Chapter 6. Conclusion
Red Hat solutions involving Red Hat Enterprise Linux OpenStack Platform are created to deliver a production-ready foundation that simplifies the deployment process, shares the latest best practices, and gets the utmost performance and scale for a public or private OpenStack cloud. The steps and procedures covered within this reference architecture provide system, storage, and cloud administrators the blueprint required to using the different open source benchmarking tools to assist in understanding of the performance and scale potential of an existing cloud environment.
Successfully benchmarking and scaling an existing RHEL-OSP environment consists of the following:
- Capturing baseline results using the benchmarking tool Rally
- Running performance checks on the RHEL-OSP environment using Browbeat
- Modify the RHEL-OSP environment based upon the performance check findings from Browbeat
- Re-run the Rally scenarios to capture the latest results with the tuning changes.

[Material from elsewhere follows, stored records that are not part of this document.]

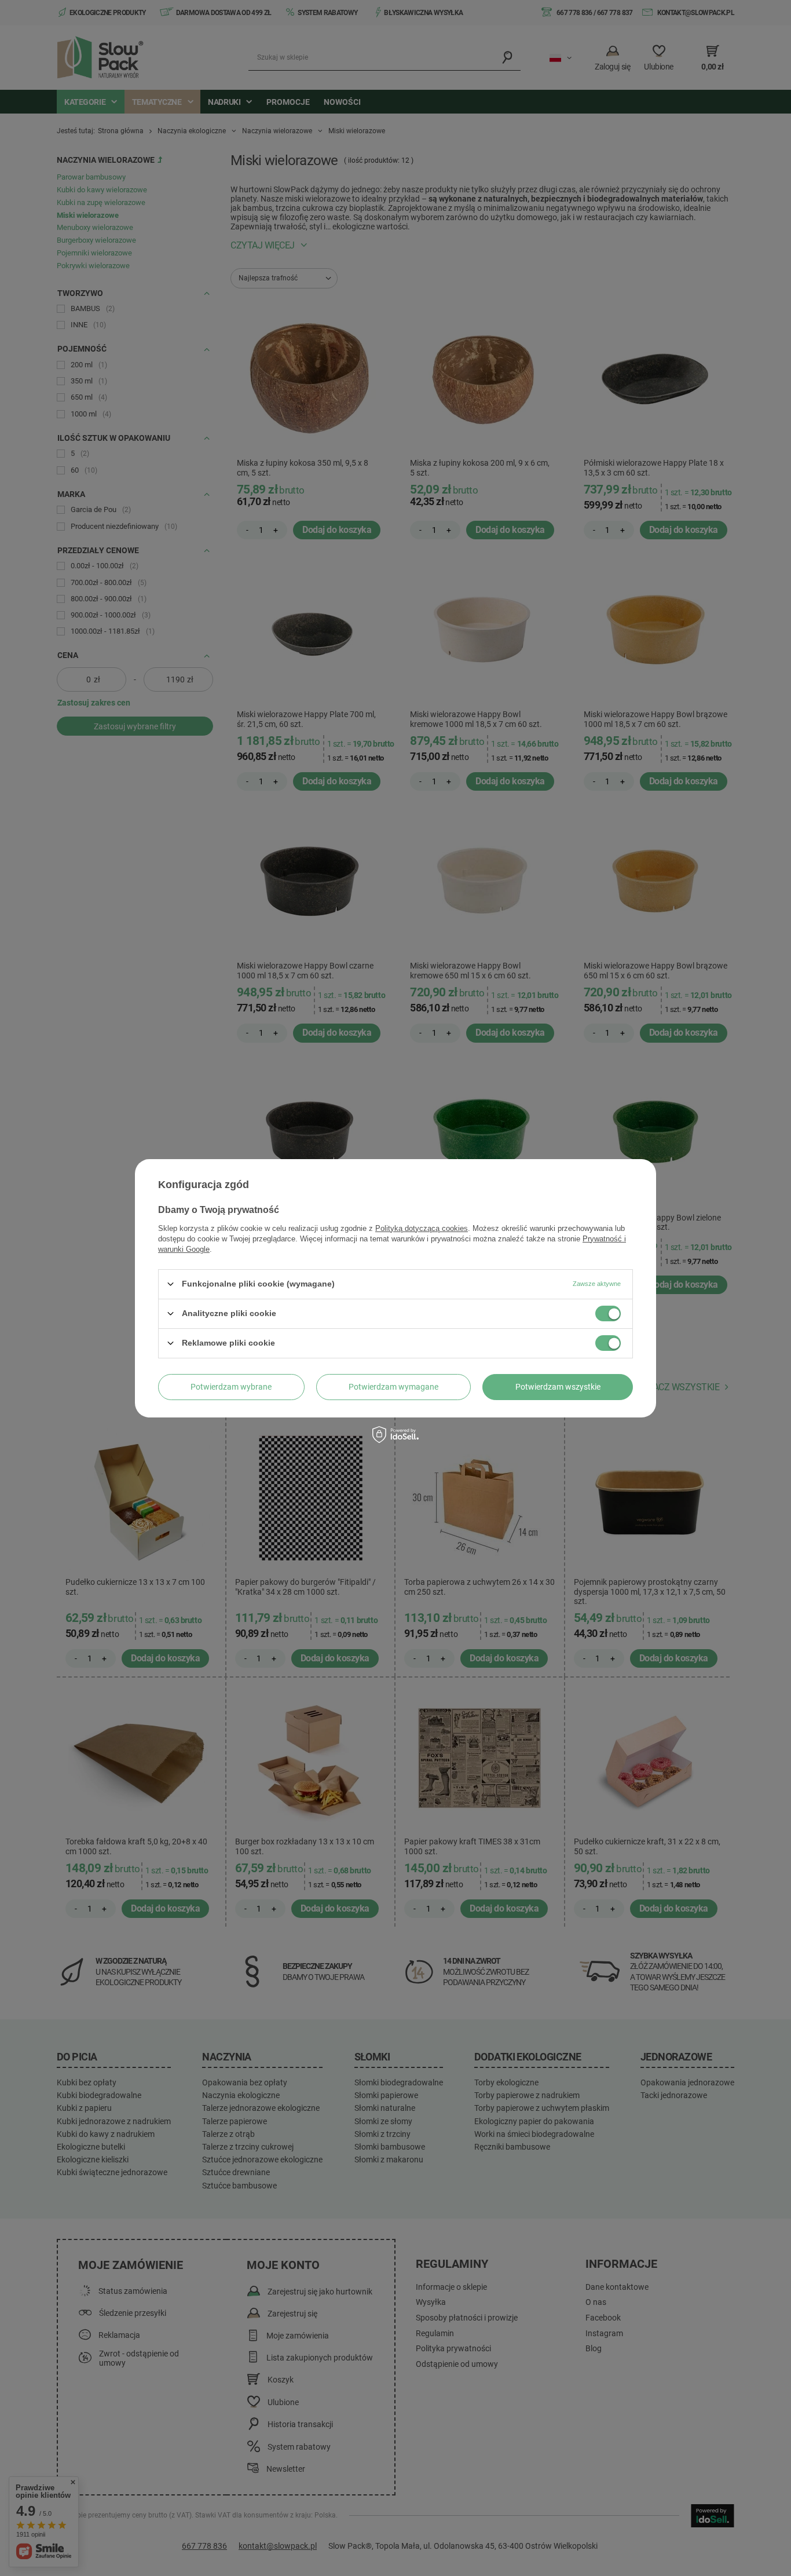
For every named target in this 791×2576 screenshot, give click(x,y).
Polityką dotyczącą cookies (421, 1227)
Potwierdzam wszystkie (557, 1386)
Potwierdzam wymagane (393, 1386)
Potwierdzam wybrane (231, 1386)
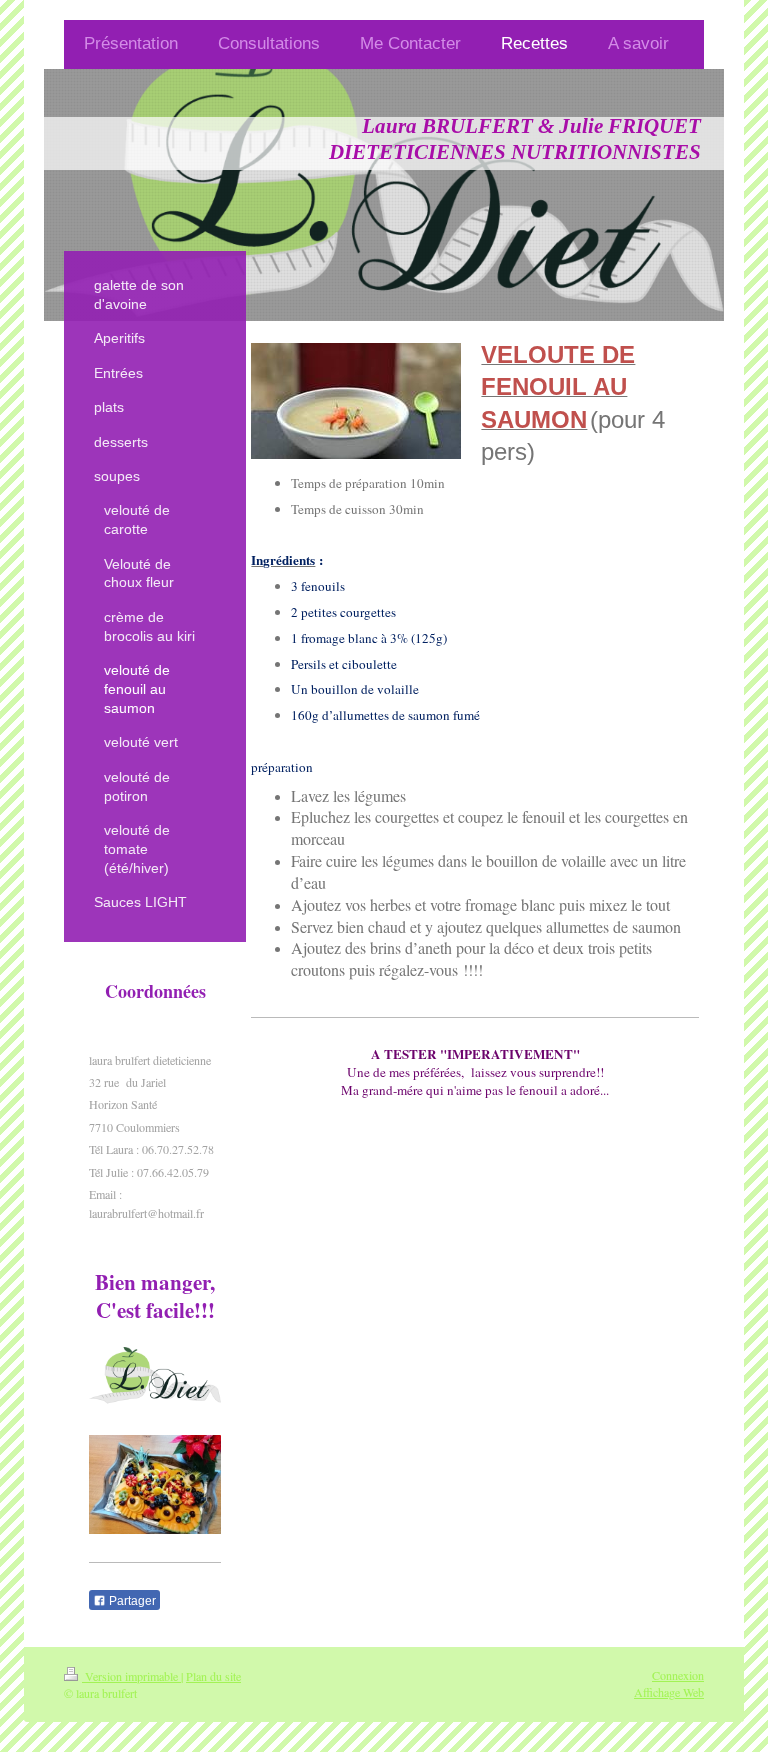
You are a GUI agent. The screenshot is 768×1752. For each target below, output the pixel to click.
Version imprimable (131, 1676)
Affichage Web (669, 1692)
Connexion (678, 1675)
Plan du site (213, 1676)
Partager (131, 1601)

- Analyzing and comparing the results
The Rally test results for the reference environment demonstrated that
vif_plugging_is_fatal parameter values play a critical role in nova guest instance boot times. When the
vif_plugging_timeout value is decreased, the RHEL-OSP environment saw a great decrease in guest instance boot times by as much as 51.7%. As performance and scalability were measured when running the different scenarios, the amount of RAM, as well as, the available spindles within the Ceph nodes limited the performance and scalability of the environment. With regards to performance, as the Rally scenarios increased the concurrency value, this lead to high CPU wait times due to the Ceph nodes not being able to keep up with the amount of guest instances being booted simulatenousely leading at times to nova guest instance boot failures. To increase performance, besides adding additional spindles, adding higher speed drives (SSD, NVMe) for journals and/or data could also alleviate the Ceph node bottleneck. With regards to scalability, the max amount of guests that could be launched directly depends on the amount of RAM available on each compute node. The max guest instances per compute is easily calculated using the
nova hypervisor-stats command when launching X amount of guest instances all taking the same amount of RAM resources. When re-running the Rally scenarios with the recommendations of Browbeat, specifically the
tuned profiles for each node in the RHEL-OSP environment the boot times drastically improved even when the Ceph nodes were the bottleneck. The max-guest tests running with 2 compute nodes using a low concurrency value showed a decrease in average boot times of 25%, while boot-storm tests with a high concurrency value showed a decrease in average boot times of 13.7%. These small changes in the environment show the importance of taking the Browbeat recommendations and implementing them.
The tools described within this reference architecture help the administrator know the physical limits and proper tuning changes of the configuration under test. Monitoring these resources when in production should allow for the administrator to tweak setting as needed, add compute nodes to extend VM capacity, and storage nodes to improve IO/sec.